Author: Meghan Lubner, Aria M. Salyapongse, Teva Shapiro, Scott D. Slavic, Timothy P. Szczykutowicz, Giuseppe Toia, Zhye Yin 👨🔬
Affiliation: GE HealthCare, Departments of Radiology and Medical Physics, University Wisconsin-Madison, GE Healthcare, University of Wisconsin-Madison, University of Wisconsin - Madison, UW-Madison, University of Wisconsin Madison, Department of Radiology 🌍
Purpose:
To compare iodine quantification on a prototype deep silicon photon-counting detector (PCD) CT and conventional clinical energy-integrating (EID) dual-energy (DE) CT.
Methods:
A phantom (Gammex MECT) with known iodine quantities [0-20 mg/mL] was scanned on a prototype PCD CT scanner with 120 kV, 600 mA, 0.42 mm slice thickness, 0.8 s rotation time, and 40 mm collimation axial scanning. The phantom was also scanned on a commercially available EID DE CT system which used fast 80/140 kV switching, 600 mA, 5 mm slices, 0.8 s rotation time, 0.981:1 pitch, and 40 mm collimation helical scanning. Iodine (water) images were made with a prototype material decomposition algorithm for PCD images, and with commercially available material decomposition software for EID images. Regions of interest were placed over the iodine rods for both PCD and EID images. A correction based on the iodine quantification in the 0 mg/mL rod and the relative rod densities was applied to the iodine quantification.
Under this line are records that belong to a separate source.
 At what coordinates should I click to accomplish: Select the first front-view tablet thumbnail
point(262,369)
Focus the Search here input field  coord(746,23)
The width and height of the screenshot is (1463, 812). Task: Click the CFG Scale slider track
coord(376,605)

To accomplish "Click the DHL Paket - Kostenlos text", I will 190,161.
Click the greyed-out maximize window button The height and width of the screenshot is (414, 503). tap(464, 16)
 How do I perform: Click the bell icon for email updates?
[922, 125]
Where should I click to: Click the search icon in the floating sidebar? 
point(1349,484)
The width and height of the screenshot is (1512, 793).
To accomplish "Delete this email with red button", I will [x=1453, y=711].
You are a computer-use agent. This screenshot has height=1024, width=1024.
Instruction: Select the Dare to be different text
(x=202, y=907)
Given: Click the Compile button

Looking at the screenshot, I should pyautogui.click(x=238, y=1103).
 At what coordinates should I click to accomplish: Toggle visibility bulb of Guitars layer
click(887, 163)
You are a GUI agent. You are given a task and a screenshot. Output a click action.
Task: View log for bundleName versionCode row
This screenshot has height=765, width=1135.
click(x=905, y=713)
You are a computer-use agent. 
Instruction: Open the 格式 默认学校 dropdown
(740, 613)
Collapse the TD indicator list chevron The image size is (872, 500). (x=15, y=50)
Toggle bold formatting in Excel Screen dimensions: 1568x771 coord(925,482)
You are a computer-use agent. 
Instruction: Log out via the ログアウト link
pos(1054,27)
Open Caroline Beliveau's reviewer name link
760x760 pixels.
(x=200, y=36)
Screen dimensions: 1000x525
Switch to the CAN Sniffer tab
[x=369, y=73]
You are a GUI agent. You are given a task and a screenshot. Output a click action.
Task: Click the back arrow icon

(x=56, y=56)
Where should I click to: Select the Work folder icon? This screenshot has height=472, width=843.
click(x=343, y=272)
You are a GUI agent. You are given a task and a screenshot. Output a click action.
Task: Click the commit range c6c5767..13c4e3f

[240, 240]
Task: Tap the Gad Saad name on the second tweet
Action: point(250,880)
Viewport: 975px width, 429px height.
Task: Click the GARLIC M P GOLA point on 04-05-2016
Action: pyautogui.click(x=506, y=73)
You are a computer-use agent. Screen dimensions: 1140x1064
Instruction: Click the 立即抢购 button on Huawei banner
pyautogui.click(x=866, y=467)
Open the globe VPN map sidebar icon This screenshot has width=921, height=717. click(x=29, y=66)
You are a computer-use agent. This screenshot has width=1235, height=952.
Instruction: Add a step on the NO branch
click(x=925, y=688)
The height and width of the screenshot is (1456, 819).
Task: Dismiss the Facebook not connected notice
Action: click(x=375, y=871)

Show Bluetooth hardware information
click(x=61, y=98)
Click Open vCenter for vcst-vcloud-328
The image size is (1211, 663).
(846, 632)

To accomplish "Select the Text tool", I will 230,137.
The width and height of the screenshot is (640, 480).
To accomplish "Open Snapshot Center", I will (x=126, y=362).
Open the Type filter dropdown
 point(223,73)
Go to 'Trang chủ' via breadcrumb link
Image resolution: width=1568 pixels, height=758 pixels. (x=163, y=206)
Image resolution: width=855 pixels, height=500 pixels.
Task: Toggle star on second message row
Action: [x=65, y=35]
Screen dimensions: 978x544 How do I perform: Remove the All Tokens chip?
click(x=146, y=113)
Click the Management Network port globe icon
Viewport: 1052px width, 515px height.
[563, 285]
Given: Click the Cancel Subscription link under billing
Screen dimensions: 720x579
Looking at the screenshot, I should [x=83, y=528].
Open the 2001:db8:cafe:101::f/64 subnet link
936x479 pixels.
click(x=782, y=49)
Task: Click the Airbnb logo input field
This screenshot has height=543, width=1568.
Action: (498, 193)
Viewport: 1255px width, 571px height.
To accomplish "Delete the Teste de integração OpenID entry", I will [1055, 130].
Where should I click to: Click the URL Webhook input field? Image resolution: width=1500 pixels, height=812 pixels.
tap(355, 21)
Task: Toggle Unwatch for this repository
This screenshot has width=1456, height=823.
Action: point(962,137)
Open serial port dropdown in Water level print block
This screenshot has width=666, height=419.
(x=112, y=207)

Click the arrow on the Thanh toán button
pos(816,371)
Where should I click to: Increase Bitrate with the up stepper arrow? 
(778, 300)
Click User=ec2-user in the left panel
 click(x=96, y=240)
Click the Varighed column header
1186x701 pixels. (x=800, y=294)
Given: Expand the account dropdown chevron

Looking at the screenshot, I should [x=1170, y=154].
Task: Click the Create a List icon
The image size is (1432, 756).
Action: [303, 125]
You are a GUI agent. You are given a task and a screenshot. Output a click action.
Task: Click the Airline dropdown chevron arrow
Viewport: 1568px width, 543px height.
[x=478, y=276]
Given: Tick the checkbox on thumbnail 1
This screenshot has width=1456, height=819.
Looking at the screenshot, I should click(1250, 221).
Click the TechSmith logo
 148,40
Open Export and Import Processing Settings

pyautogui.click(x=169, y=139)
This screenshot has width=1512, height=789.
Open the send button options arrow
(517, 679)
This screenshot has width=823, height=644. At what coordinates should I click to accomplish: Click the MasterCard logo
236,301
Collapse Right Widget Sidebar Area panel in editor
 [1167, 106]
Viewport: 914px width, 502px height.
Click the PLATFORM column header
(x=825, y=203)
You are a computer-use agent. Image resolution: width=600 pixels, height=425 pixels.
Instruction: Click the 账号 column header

Iodine percent error was determined by taking the difference between quantified and known iodine, dividing by known iodine, and multiplying by 100.
Results:
Iodine quantification was within 0.15 mg/mL for 0-20 mg/mL on the prototype PCD CT. This translates to iodine percent errors between 0.4-4.3%. On EID CT, iodine quantification was within 0.2 mg/mL for 0-20 mg/mL, with iodine percent errors between 1.1-76%. PCD CT was more accurate for 0 mg/mL iodine, with 0.1 mg/mL error compared to the EID error of 0.2 mg/mL.
Conclusion:
Iodine quantification on the prototype deep silicon PCD CT was within 4% 0-20 mg/mL iodine densities, which is similar or better than the performance of the clinical EID CT scanner and previous work on this system. The observed systematic error will likely improve with further material calibration improvements.